━━━━━ Dataset excerpts ━━━━━
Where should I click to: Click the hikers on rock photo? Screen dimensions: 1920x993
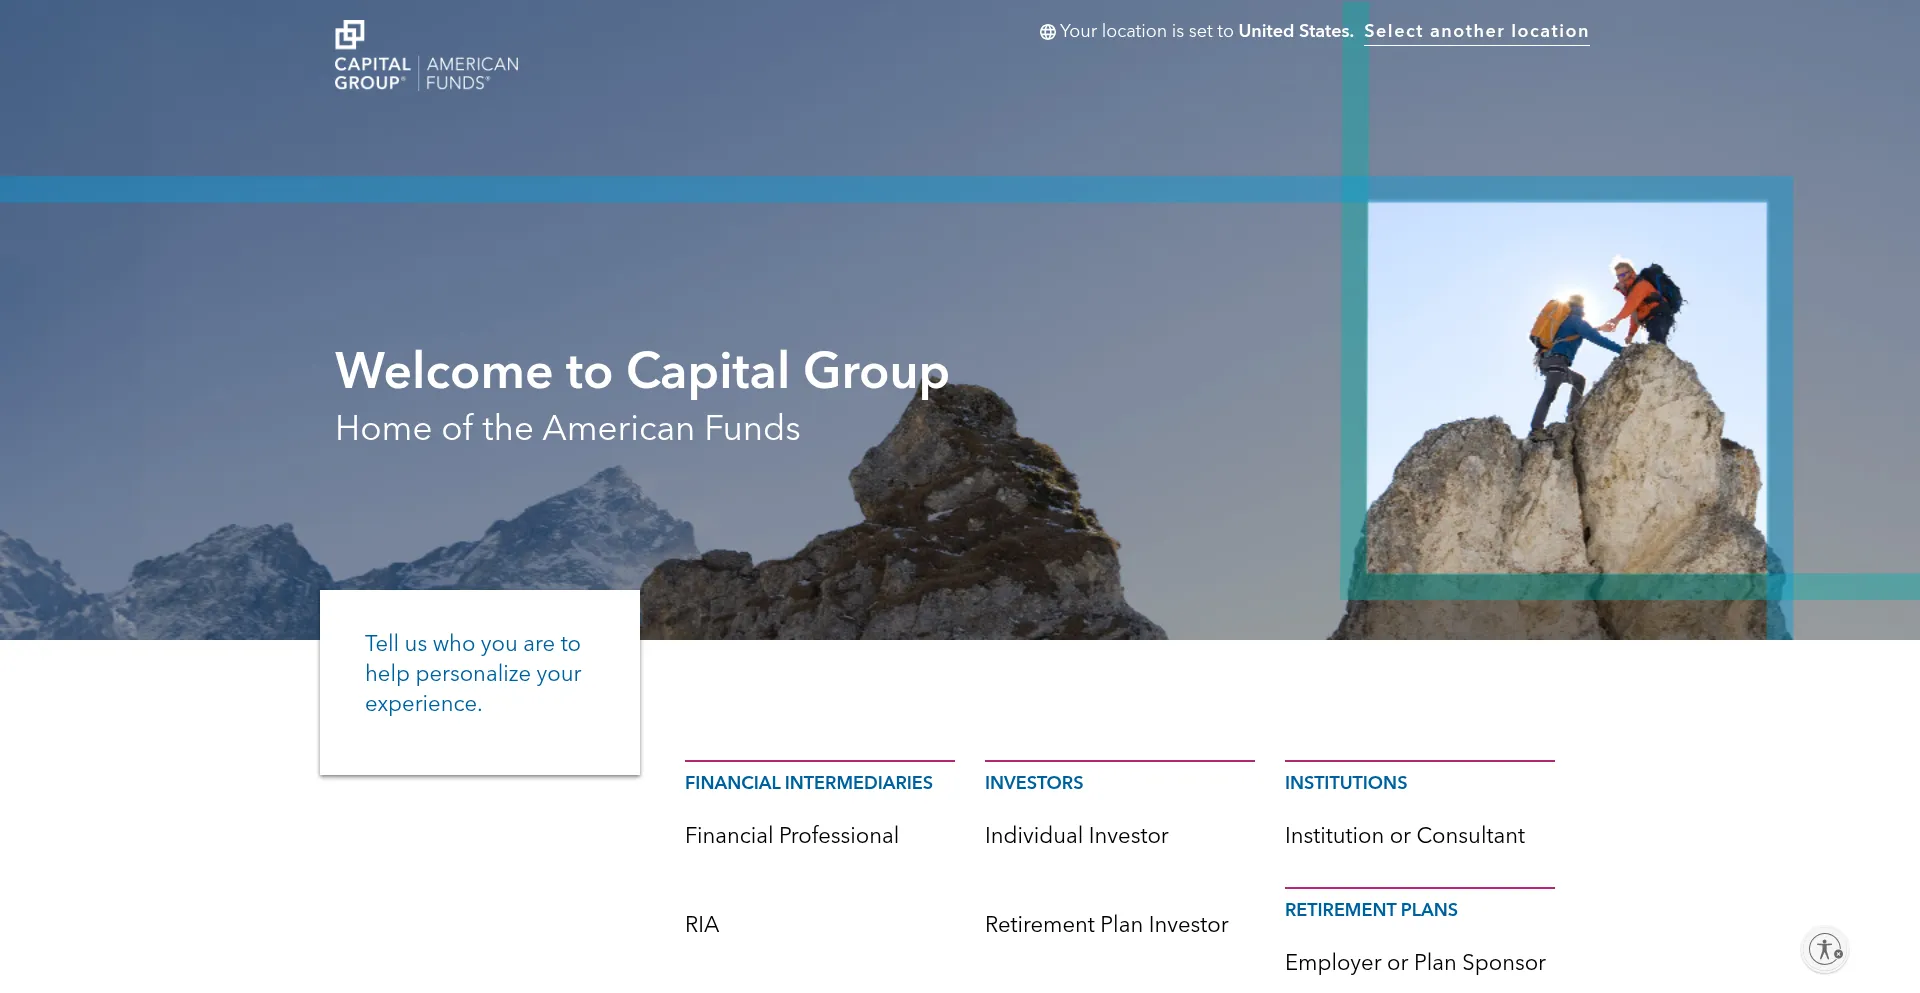(x=1566, y=388)
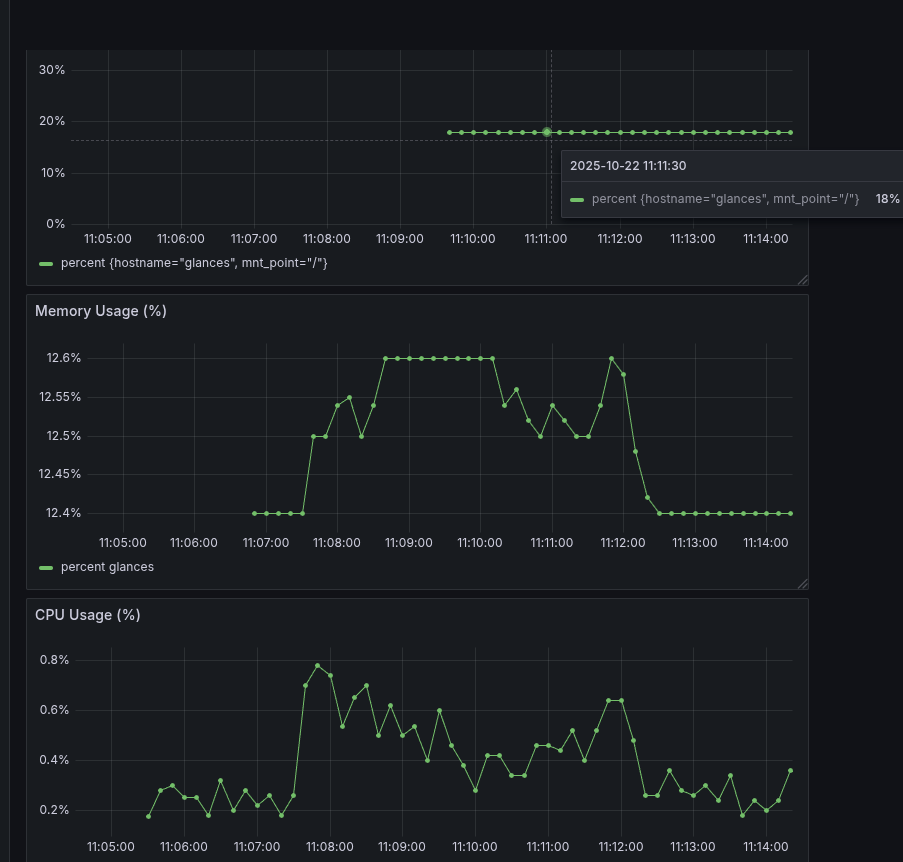Click the first data point in the disk chart

[x=449, y=132]
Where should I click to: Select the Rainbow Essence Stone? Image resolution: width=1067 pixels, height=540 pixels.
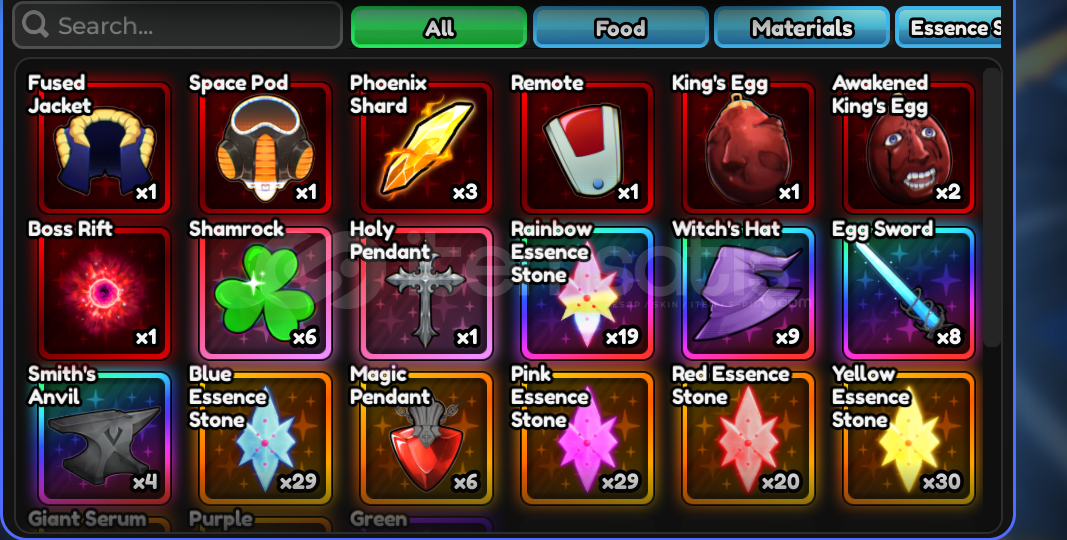coord(587,292)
━━━━━
Description of the task: Although the records contain pictures, the copy should consist of their text alone, reproduced exactly.

Your response:
Where should I click to: Click the hikers on rock photo? Screen dimensions: 1920x993
(x=1566, y=388)
Click the first data point in the disk chart

[x=449, y=132]
Where should I click to: Select the Rainbow Essence Stone? Image resolution: width=1067 pixels, height=540 pixels.
coord(587,292)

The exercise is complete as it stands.